The Saltmarsh Murders (1931) by Gladys Mitchell. An absolutely delightful, waspish parody of village mysteries, most obviously The Murder at the Vicarage, featuring the captivating Mrs Bradley.

The Labours of Hercules (1947) by Agatha Christie. Hercule Poirot decides to retire with twelve cases, each resembling one of his namesake's labours. These cases prove to be hit-and-miss, but overall an excellent bridge between the carefree early Poirots and the sombre late Poirots. Needless to say, he doesn't retire.

Tim Frazer Again (1964) by Francis Durbridge.

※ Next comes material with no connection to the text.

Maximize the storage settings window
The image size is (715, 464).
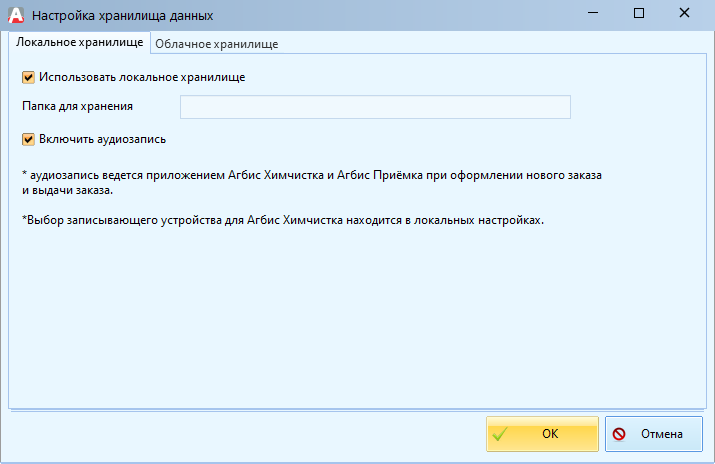tap(639, 15)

The thing I like about Durbridge is his innocence. When he tries to write cynically, with a tough secret agent protagonist, the whole thing falls flat. Tim Frazer is not an impressive creation.

Derailed (2003) by James Siegel. Forgettable, well-plotted and poorly-executed thriller which has, I think, been filmed. Reading it, one gets the impression that the author would rather be writing a treatment for Hollywood. Assuming that all women exist only to annoy men, the twist is quite obvious.

A Talent for Murder (2017) by Andrew Wilson. A thriller in which Agatha Christie herself is blackmailed into a murderous conspiracy. Wilson's page-turner is grounded equally in extensive research and an expansive imagination.


  1. Glad you enjoyed The Saltmarsh Murders. It is one of my favourite Mitchell novels. Have you read Speedy Death? That was another I really liked. Not the biggest Mitchell fan in the world but some of her earlier novels were very good.

  2. Thanks, Kate. Speedy Death is my favourite, and I write about it at even the slightest opportunity. I read it in the first year of my PhD when I was writing a chapter on cross-dressing and gender identity in Agatha Christie. By then, I was already a big Mitchell fan, having read a few. When I first got into her, which wasn't really that long ago, hardly anyone knew who she was. So I'm extra thrilled that she's basically become canonical in a very short time.